→ SUPPLIED RECORDS
────────────────
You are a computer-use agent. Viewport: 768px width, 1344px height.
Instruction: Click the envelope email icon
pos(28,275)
────────────────
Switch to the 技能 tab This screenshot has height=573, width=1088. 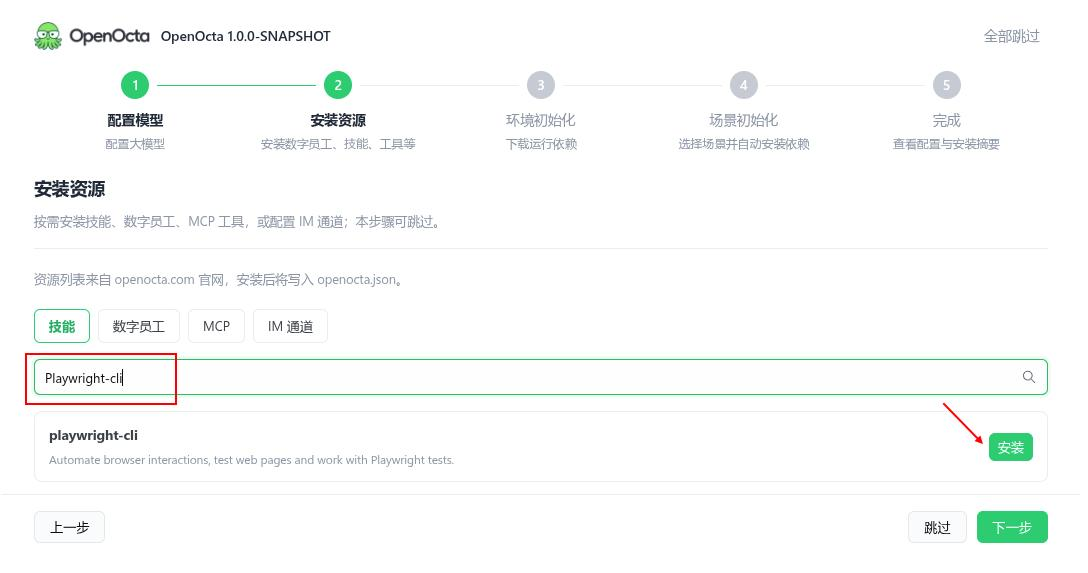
────────────────
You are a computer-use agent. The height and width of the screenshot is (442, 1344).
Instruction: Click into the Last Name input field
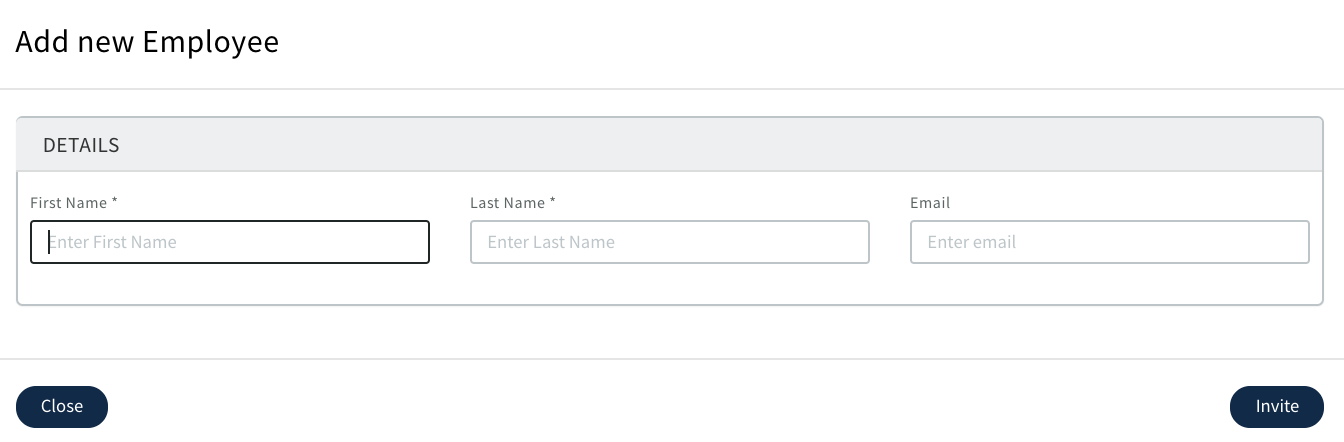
────────────────
Extract from the material all lines containing the string "agent".

You are a computer-use agent. Viewport: 768px width, 1344px height.
You are a computer-use agent. The height and width of the screenshot is (442, 1344).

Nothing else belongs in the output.